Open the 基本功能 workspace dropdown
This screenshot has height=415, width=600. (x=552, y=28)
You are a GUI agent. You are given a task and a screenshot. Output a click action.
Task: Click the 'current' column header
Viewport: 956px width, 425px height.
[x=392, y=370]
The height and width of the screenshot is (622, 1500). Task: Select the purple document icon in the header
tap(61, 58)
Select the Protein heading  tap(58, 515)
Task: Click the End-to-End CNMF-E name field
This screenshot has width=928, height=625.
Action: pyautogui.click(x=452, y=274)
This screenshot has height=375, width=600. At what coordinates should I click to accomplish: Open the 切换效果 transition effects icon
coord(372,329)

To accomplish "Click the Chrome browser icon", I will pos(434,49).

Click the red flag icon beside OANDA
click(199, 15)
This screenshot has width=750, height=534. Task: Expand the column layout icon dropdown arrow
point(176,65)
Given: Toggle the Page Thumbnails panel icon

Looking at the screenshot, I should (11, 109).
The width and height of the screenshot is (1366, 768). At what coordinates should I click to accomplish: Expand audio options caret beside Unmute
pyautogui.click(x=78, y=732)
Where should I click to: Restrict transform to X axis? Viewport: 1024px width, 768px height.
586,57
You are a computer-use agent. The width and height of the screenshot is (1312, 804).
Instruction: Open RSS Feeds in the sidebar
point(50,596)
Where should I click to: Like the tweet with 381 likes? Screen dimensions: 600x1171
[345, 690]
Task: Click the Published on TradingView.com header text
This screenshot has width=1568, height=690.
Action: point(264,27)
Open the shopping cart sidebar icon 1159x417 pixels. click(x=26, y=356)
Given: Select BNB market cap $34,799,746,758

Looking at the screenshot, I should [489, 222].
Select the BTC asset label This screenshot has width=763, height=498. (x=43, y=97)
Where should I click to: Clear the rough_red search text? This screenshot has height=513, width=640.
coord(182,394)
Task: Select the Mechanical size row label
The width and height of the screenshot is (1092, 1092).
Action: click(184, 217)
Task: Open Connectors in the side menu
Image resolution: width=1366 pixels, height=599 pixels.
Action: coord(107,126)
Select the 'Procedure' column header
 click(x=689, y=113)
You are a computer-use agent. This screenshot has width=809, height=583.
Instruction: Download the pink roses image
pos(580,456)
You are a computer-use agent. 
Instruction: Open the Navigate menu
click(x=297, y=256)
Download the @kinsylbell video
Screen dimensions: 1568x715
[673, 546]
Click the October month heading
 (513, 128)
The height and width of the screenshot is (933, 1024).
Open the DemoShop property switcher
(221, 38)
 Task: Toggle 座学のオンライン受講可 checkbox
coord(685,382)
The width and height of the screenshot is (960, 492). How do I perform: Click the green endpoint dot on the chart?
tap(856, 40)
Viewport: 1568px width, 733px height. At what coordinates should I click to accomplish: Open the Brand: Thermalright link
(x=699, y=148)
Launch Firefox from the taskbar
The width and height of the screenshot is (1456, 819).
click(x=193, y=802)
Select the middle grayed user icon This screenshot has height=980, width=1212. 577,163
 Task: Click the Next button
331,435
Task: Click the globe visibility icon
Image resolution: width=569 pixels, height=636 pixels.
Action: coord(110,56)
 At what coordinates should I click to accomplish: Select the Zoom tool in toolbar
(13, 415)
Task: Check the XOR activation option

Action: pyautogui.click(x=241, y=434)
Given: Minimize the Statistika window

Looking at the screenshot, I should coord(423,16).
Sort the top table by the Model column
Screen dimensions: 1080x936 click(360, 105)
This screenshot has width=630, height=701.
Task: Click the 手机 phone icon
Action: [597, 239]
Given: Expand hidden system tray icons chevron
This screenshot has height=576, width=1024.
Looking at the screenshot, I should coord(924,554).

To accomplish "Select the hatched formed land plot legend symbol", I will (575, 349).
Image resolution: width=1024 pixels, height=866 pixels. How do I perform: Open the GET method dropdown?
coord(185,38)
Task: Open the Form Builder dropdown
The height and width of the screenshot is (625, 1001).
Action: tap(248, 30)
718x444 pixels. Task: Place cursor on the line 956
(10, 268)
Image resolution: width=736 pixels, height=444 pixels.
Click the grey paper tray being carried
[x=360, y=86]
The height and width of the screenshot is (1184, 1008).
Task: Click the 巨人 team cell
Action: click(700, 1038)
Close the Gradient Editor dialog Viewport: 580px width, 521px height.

What the exercise asks :: Extract each line from the listing that holds the word "will".

Response ::
To accomplish "Click the Chrome browser icon", I will pos(434,49).
To accomplish "Select the hatched formed land plot legend symbol", I will (575, 349).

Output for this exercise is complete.